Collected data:
----
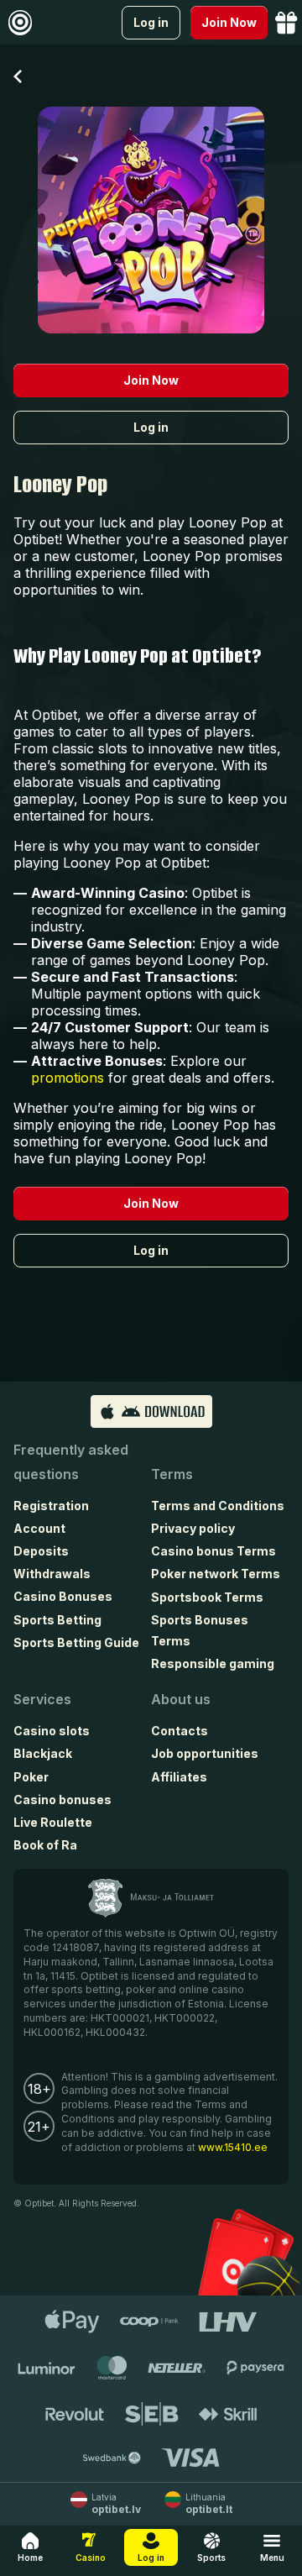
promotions (67, 1077)
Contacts (179, 1730)
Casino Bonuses (62, 1596)
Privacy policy (193, 1528)
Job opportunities (204, 1753)
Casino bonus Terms (213, 1551)
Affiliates (179, 1777)
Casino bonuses (62, 1799)
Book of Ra (45, 1845)
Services (42, 1699)
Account (39, 1528)
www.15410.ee (233, 2147)
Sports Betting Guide (76, 1642)
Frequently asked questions (70, 1461)
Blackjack (42, 1753)
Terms (172, 1474)
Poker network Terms (215, 1573)
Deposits (41, 1551)
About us (181, 1699)
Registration (51, 1505)
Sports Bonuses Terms (199, 1630)
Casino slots (51, 1730)
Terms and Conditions (217, 1505)
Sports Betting (57, 1620)
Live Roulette (52, 1822)
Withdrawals (52, 1573)
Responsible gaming (212, 1663)
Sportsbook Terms (207, 1597)
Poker (31, 1777)
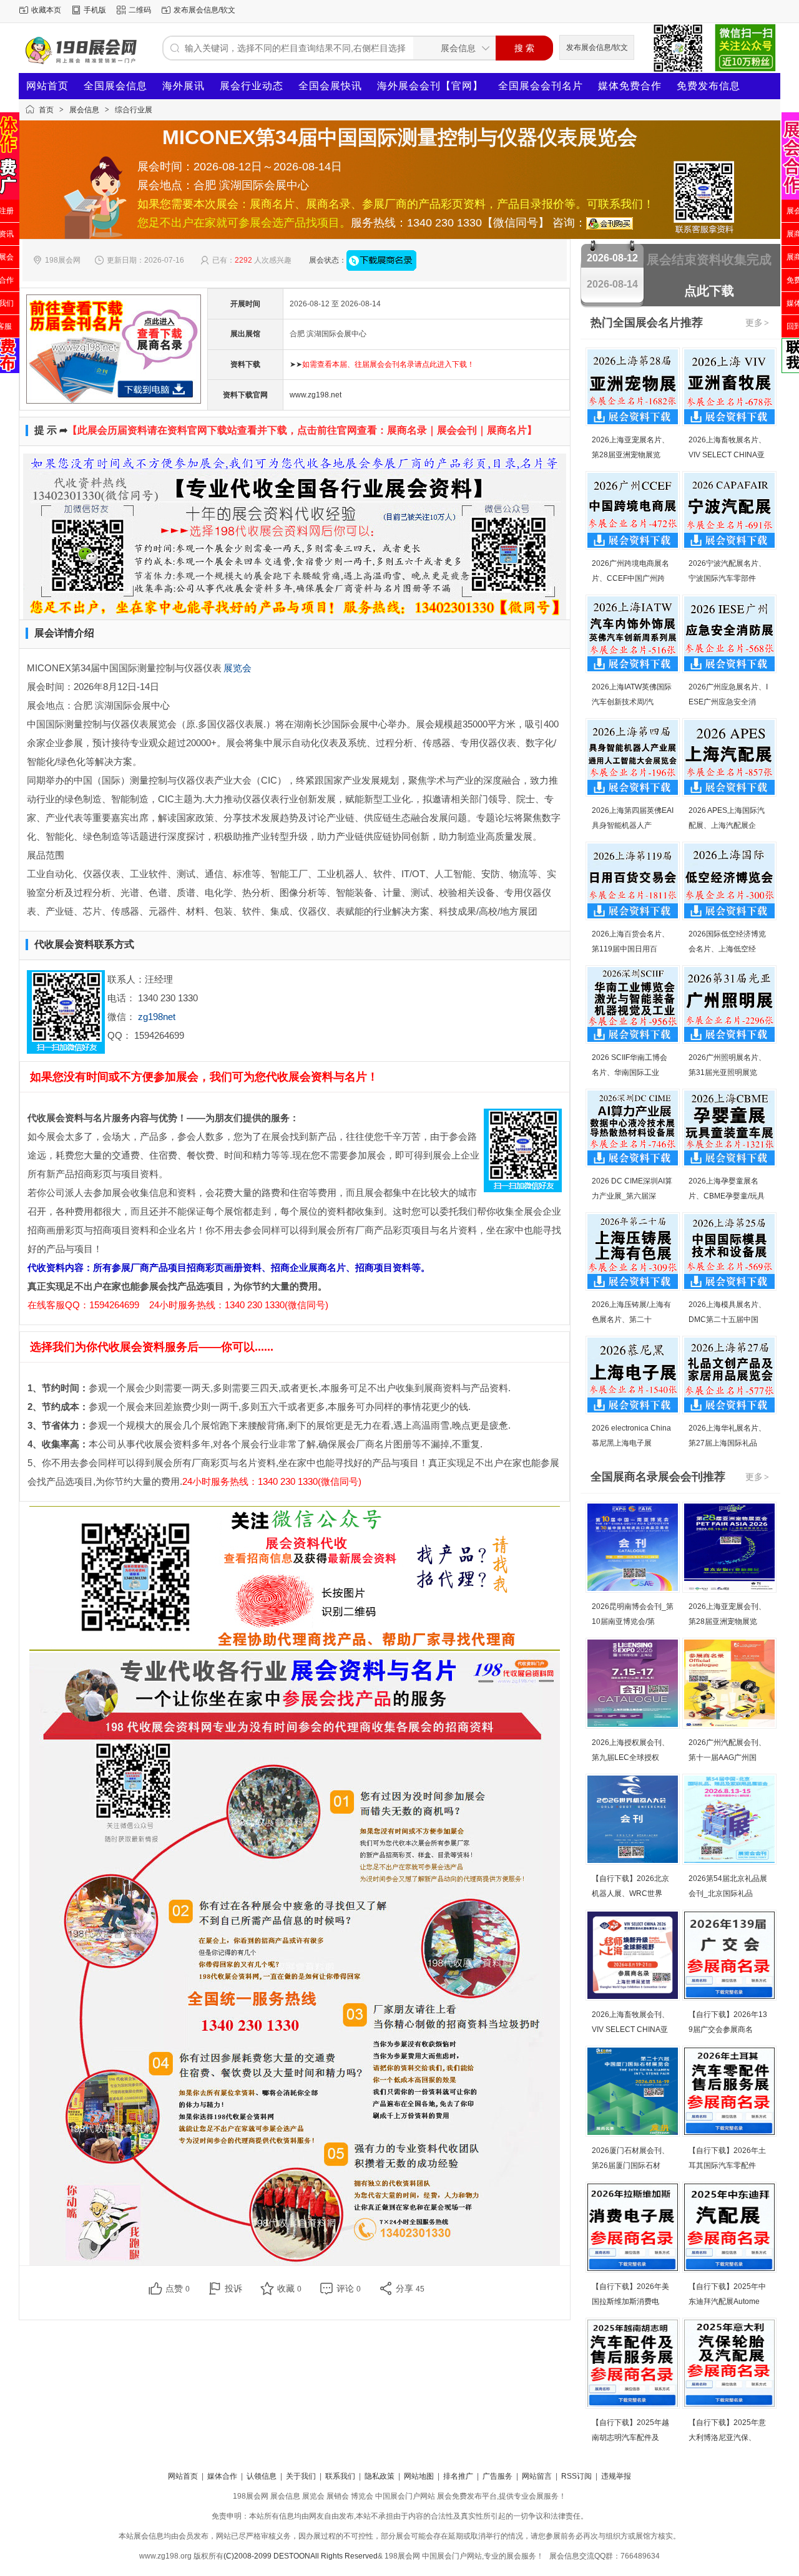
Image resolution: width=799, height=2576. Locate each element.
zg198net (156, 1016)
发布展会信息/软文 (204, 10)
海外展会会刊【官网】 (430, 85)
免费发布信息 (708, 85)
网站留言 (537, 2476)
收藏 (289, 2288)
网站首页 (47, 85)
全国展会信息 (115, 85)
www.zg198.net (315, 395)
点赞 (177, 2288)
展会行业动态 (251, 85)
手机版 (95, 10)
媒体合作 (222, 2476)
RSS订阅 (576, 2476)
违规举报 (616, 2476)
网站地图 (419, 2476)
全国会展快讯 (330, 85)
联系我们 (340, 2476)
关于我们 (301, 2476)
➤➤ (382, 364)
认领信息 (262, 2476)
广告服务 (497, 2476)
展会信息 (84, 109)
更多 (757, 323)
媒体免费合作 (630, 85)
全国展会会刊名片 (540, 85)
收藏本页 (46, 10)
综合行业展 (133, 109)
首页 (46, 109)
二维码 (140, 10)
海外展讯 (183, 85)
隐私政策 (380, 2476)
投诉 (233, 2288)
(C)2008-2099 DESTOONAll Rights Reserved (300, 2556)
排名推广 (458, 2476)
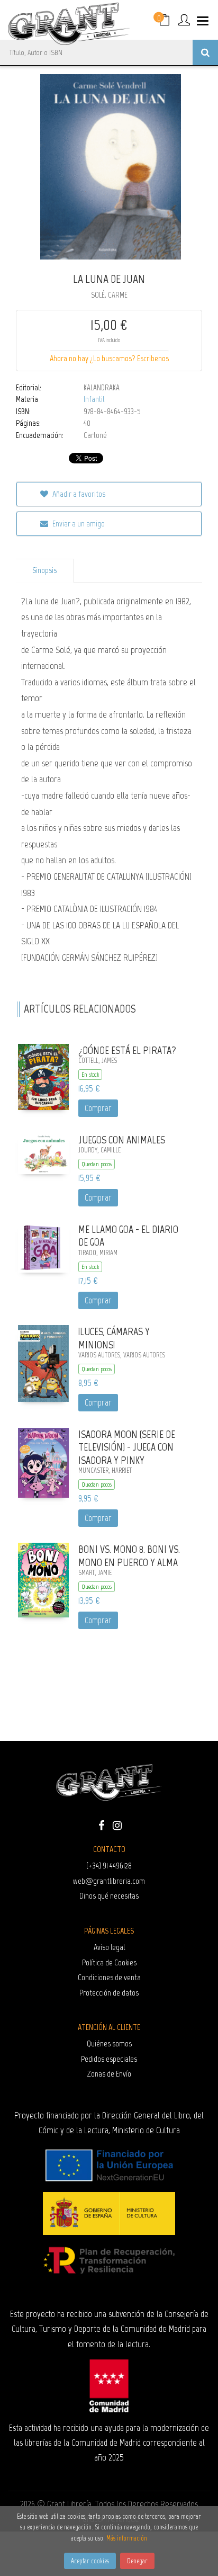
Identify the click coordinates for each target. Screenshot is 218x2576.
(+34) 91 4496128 (109, 1866)
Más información (126, 2538)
----
*Exercise prompt*:
In the records above, the lines from the one containing "展会行业动态 (251, 85)" through the last line are to be written out exactly, both ends included and pictures omitted.

*Result*:
展会行业动态 (251, 85)
手机版 (95, 10)
媒体合作 (222, 2476)
RSS订阅 (576, 2476)
违规举报 (616, 2476)
网站地图 (419, 2476)
全国会展快讯 (330, 85)
联系我们 (340, 2476)
关于我们 (301, 2476)
➤➤ (382, 364)
认领信息 (262, 2476)
广告服务 (497, 2476)
展会信息 (84, 109)
更多 (757, 323)
媒体免费合作 (630, 85)
全国展会会刊名片 (540, 85)
收藏本页 (46, 10)
综合行业展 (133, 109)
首页 (46, 109)
二维码 (140, 10)
海外展讯 (183, 85)
隐私政策 (380, 2476)
投诉 (233, 2288)
(C)2008-2099 DESTOONAll Rights Reserved (300, 2556)
排名推广 (458, 2476)
Identify the click coordinates for each target. Screenshot is 218x2576.
(+34) 91 4496128 (109, 1866)
Más información (126, 2538)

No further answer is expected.